» **Tasks to perform**:
1. List every name that begins with `opset.` in the Opset documentation excerpt below.
2. In the Opset documentation excerpt below, what is the default value of the `critical_settings` flag?
3. Turn the paragraph of the Opset documentation excerpt below that starts with "You interact with the library" into a short bulleted list that keeps its main facts.

A warning will be issued when the config is loaded because the setting `ham_level` from the section `app` is not known to
the default config. The setting and value of `ham_level` will not be loaded in the config and will not be usable in the
application if it's not present in `default.yml`. As per the example above, you are not forced to set a value for
settings in the default config (see `api_key`), but the setting needs to be there.

#### Forcing all default settings to have values

There is a special flag called `critical_settings` that is passed to the function `setup_config` from the module.
This flag is set to `True` by default and will make Opset raise an error if there is no
value defined for a setting in `default.yml` after having applied all possible configuration files and environment
variables.

## Usage Guide

You interact with the library through the function `opset.setup_config` to set up the config and with the
singleton object `opset.config` to read config values. Optionally Opset can also manage your
application logging via the function `opset.load_logging_config` or the argument `setup_logging` from the
function `opset.setup_config`. The `opset.config` object is a singleton which means that no matter where
it is accessed in the code and the loading order, as long as it has been initiated with `opset.setup_config` it
will hold the same configuration values in all of your application.

» **Source material**:
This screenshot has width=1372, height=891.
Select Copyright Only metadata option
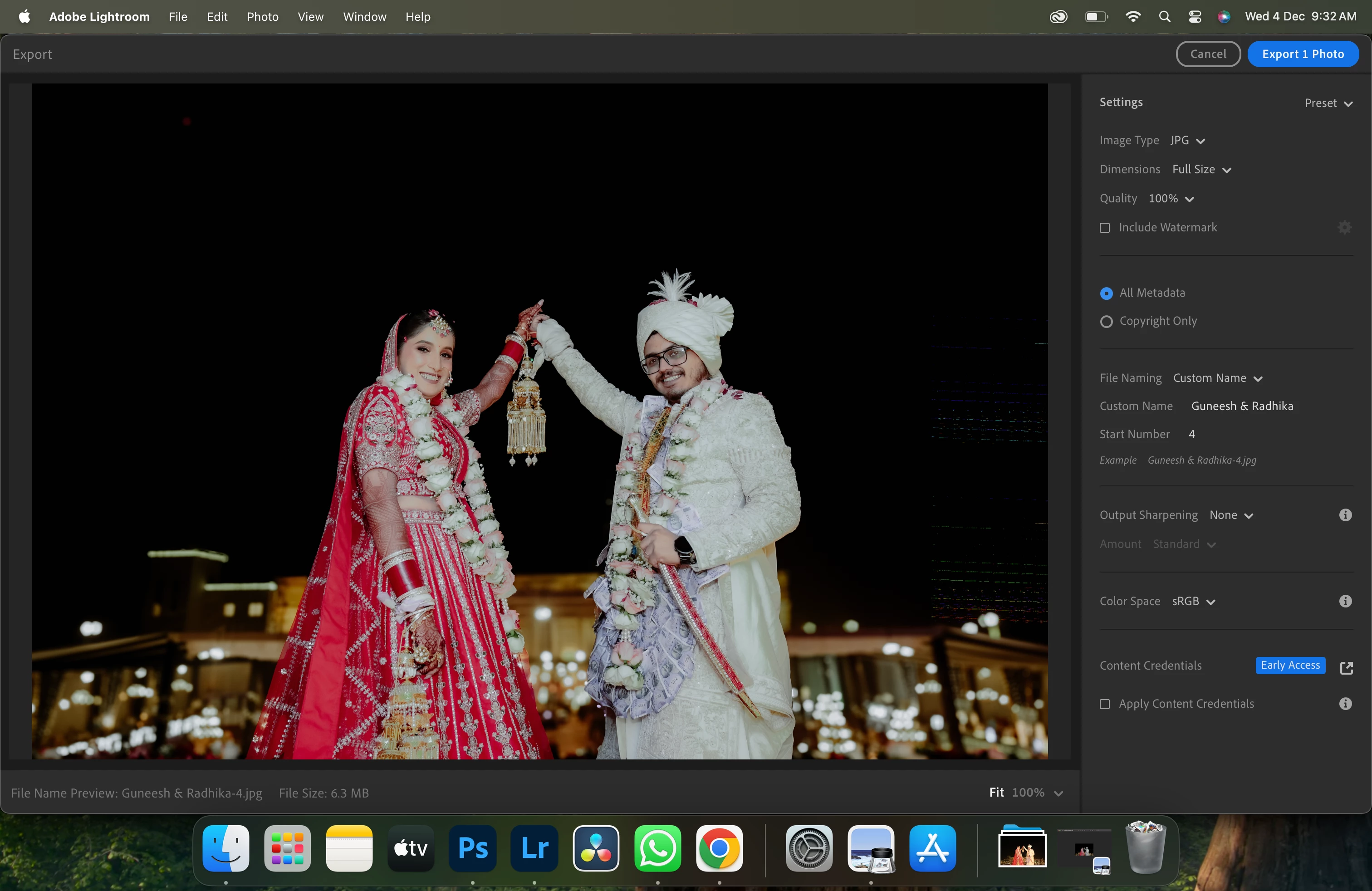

» **Solutions to each task**:
1.
- `opset.setup_config`
- `opset.config`
- `opset.load_logging_config`

2. `True`

3.
- `opset.setup_config` sets up the config.
- The singleton object `opset.config` reads config values.
- Opset can optionally manage application logging, either through `opset.load_logging_config` or through the `setup_logging` argument of `opset.setup_config`.
- Once `opset.setup_config` has initiated it, `opset.config` holds the same configuration values everywhere in the application, regardless of where it is accessed or the loading order.